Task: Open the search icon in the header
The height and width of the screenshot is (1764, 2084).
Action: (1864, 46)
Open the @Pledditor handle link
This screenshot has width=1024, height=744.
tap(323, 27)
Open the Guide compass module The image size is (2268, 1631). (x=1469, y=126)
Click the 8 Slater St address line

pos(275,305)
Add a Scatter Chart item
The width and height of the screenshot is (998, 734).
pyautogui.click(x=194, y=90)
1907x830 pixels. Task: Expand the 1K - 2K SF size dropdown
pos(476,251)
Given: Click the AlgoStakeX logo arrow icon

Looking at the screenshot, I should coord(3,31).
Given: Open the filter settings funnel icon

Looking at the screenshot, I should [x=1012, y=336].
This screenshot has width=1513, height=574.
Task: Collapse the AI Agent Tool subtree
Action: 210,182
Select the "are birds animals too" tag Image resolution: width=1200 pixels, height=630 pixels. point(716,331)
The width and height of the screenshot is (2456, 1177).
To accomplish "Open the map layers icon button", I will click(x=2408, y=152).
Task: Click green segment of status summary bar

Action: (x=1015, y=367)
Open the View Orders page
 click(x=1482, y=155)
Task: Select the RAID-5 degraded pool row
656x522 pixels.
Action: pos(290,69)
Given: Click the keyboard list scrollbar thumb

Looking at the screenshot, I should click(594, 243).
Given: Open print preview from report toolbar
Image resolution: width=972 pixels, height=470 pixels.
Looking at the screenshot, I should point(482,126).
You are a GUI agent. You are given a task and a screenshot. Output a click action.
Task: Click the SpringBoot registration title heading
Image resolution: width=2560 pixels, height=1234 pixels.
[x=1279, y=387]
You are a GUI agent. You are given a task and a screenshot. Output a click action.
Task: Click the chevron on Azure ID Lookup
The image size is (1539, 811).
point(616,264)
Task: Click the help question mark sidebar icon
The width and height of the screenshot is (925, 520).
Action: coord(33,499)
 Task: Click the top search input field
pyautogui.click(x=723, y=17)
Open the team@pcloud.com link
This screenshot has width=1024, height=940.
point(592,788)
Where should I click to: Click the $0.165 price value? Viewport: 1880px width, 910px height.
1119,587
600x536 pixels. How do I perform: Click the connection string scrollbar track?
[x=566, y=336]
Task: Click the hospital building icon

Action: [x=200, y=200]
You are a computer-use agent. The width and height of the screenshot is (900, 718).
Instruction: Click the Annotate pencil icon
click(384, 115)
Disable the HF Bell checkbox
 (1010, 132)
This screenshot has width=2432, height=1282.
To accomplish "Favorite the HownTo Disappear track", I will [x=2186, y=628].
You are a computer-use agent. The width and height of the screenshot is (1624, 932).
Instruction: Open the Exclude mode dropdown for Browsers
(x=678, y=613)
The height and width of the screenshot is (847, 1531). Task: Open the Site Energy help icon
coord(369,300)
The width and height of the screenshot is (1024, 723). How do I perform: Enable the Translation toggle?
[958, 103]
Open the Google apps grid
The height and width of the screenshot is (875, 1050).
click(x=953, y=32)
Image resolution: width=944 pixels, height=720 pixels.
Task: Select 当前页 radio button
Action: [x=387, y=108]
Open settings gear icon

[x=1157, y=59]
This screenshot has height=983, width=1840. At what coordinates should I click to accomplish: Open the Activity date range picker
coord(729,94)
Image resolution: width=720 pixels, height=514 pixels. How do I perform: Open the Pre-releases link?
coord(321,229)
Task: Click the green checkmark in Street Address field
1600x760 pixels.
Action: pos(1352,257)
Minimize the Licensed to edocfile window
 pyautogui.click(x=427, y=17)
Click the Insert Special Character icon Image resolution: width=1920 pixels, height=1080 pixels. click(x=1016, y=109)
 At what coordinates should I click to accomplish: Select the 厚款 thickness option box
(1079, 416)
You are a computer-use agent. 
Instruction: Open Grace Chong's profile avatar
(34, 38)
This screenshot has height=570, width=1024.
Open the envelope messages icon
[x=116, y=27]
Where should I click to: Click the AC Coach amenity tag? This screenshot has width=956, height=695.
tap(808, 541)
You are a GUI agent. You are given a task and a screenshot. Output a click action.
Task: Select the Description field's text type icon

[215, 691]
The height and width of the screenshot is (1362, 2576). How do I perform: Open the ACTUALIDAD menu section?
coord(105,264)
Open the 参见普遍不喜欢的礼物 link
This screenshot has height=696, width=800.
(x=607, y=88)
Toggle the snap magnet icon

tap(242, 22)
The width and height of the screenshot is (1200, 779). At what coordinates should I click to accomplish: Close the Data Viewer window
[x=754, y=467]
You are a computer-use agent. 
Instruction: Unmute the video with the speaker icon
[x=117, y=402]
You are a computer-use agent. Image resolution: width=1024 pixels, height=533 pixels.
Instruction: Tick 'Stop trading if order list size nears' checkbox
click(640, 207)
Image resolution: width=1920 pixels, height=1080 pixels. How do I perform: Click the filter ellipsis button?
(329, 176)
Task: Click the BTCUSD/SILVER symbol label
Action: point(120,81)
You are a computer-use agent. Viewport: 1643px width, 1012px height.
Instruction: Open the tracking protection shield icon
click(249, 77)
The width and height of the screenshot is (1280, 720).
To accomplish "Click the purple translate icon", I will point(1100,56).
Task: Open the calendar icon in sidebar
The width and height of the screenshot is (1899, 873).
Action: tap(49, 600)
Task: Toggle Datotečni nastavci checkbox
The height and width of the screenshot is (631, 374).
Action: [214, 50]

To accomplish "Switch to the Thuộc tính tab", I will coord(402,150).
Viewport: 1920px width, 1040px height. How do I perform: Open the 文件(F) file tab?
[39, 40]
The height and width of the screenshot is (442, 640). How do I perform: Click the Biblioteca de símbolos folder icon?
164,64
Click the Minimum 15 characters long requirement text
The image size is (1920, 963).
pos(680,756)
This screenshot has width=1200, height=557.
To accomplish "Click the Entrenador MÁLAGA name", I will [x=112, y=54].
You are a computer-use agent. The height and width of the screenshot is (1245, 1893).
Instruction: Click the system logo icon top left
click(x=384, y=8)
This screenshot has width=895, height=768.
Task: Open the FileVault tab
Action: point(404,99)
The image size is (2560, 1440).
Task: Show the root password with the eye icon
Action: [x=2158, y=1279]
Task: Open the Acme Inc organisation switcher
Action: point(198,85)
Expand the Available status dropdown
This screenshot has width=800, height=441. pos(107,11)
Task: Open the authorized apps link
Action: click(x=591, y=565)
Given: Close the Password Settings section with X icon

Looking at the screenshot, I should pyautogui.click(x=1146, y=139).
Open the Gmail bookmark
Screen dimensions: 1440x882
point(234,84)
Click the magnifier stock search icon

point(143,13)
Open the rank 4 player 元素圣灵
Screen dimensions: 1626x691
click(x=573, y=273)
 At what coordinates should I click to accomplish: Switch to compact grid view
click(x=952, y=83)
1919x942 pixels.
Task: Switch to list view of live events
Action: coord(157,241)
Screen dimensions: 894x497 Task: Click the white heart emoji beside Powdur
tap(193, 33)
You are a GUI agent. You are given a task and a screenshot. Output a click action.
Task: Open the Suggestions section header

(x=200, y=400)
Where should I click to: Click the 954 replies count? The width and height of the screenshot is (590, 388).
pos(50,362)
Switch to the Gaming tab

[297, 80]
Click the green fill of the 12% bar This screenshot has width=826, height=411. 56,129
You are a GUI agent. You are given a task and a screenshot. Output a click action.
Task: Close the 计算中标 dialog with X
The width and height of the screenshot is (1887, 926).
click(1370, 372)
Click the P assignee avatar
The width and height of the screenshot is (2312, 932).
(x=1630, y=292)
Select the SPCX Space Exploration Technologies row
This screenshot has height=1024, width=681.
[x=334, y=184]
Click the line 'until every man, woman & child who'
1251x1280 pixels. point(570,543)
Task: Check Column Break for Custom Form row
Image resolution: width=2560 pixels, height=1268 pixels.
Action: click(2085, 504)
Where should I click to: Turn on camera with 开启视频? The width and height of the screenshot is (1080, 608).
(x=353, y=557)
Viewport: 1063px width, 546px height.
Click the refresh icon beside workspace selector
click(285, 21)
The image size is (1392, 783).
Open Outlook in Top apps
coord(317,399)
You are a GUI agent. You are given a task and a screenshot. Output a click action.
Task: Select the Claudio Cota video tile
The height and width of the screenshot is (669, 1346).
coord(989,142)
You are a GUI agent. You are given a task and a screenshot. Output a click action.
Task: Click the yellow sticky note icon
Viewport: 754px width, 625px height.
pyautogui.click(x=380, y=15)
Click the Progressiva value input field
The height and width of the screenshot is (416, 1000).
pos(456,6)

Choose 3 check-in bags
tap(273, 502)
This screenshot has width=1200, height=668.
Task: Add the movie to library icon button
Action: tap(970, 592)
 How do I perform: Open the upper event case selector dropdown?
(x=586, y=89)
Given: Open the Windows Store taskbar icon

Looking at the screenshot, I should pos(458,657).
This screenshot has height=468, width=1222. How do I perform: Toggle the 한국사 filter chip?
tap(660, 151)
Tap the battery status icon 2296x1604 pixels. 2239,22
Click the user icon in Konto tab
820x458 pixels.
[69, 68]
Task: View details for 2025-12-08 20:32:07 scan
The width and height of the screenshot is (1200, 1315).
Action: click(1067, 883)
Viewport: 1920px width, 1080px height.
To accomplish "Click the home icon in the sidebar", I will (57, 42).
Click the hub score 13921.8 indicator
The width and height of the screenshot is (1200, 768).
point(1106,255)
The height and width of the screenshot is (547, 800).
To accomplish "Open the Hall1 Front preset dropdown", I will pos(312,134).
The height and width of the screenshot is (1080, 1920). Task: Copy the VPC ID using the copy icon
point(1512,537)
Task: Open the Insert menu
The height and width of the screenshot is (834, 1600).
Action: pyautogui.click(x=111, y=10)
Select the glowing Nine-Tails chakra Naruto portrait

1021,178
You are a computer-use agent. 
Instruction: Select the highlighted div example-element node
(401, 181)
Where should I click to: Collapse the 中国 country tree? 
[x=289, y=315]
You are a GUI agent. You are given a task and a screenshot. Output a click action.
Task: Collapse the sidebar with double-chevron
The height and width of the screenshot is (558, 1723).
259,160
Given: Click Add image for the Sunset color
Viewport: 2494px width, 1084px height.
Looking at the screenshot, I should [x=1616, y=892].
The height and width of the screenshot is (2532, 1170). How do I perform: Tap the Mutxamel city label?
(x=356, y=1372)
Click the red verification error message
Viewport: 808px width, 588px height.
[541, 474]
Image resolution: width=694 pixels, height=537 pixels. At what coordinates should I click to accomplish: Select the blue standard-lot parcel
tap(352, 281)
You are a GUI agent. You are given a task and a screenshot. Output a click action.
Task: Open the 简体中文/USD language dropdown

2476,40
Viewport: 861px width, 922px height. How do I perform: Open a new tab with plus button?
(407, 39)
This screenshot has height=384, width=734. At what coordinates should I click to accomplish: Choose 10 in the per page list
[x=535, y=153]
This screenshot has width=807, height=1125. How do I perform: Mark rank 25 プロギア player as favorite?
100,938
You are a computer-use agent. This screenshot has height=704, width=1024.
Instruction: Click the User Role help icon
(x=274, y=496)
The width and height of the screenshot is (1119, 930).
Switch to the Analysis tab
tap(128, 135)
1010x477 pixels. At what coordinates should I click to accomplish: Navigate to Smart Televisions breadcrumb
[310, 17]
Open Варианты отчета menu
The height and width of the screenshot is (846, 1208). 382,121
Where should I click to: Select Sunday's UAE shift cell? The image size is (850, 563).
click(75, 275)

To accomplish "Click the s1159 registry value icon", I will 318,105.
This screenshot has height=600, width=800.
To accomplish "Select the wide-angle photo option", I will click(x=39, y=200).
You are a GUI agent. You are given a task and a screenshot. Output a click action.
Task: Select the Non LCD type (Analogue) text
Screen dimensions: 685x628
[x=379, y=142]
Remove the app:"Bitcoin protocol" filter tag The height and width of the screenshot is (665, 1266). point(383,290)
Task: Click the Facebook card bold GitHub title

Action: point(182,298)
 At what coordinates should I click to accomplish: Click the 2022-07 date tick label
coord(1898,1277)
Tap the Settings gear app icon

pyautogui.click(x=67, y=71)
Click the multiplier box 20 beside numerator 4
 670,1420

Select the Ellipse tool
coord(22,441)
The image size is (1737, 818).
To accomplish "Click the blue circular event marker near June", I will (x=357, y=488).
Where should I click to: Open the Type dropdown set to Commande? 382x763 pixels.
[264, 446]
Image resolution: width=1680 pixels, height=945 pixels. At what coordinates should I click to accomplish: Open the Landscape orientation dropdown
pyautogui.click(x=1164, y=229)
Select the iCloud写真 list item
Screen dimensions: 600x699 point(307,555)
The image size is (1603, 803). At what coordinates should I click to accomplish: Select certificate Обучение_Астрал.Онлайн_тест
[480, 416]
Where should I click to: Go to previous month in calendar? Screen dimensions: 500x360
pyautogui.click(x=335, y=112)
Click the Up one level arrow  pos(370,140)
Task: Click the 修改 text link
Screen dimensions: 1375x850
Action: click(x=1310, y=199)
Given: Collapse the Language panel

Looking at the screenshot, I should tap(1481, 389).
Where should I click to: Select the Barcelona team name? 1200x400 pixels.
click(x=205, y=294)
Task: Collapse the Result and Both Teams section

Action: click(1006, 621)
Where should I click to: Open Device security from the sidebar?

__Requirement__: From the start of the records up to and including the line with "Looking at the screenshot, I should point(482,126).", rename "Select" to "Choose" and write out those lines again with nothing else changed.

__Completed task__:
Task: Open the search icon in the header
The height and width of the screenshot is (1764, 2084).
Action: (1864, 46)
Open the @Pledditor handle link
This screenshot has width=1024, height=744.
tap(323, 27)
Open the Guide compass module The image size is (2268, 1631). (x=1469, y=126)
Click the 8 Slater St address line

pos(275,305)
Add a Scatter Chart item
The width and height of the screenshot is (998, 734).
pyautogui.click(x=194, y=90)
1907x830 pixels. Task: Expand the 1K - 2K SF size dropdown
pos(476,251)
Given: Click the AlgoStakeX logo arrow icon

Looking at the screenshot, I should coord(3,31).
Given: Open the filter settings funnel icon

Looking at the screenshot, I should [x=1012, y=336].
This screenshot has width=1513, height=574.
Task: Collapse the AI Agent Tool subtree
Action: 210,182
Choose the "are birds animals too" tag Image resolution: width=1200 pixels, height=630 pixels. point(716,331)
The width and height of the screenshot is (2456, 1177).
To accomplish "Open the map layers icon button", I will click(x=2408, y=152).
Task: Click green segment of status summary bar

Action: (x=1015, y=367)
Open the View Orders page
 click(x=1482, y=155)
Task: Choose the RAID-5 degraded pool row
656x522 pixels.
Action: pos(290,69)
Given: Click the keyboard list scrollbar thumb

Looking at the screenshot, I should click(594, 243).
Given: Open print preview from report toolbar
Image resolution: width=972 pixels, height=470 pixels.
Looking at the screenshot, I should point(482,126).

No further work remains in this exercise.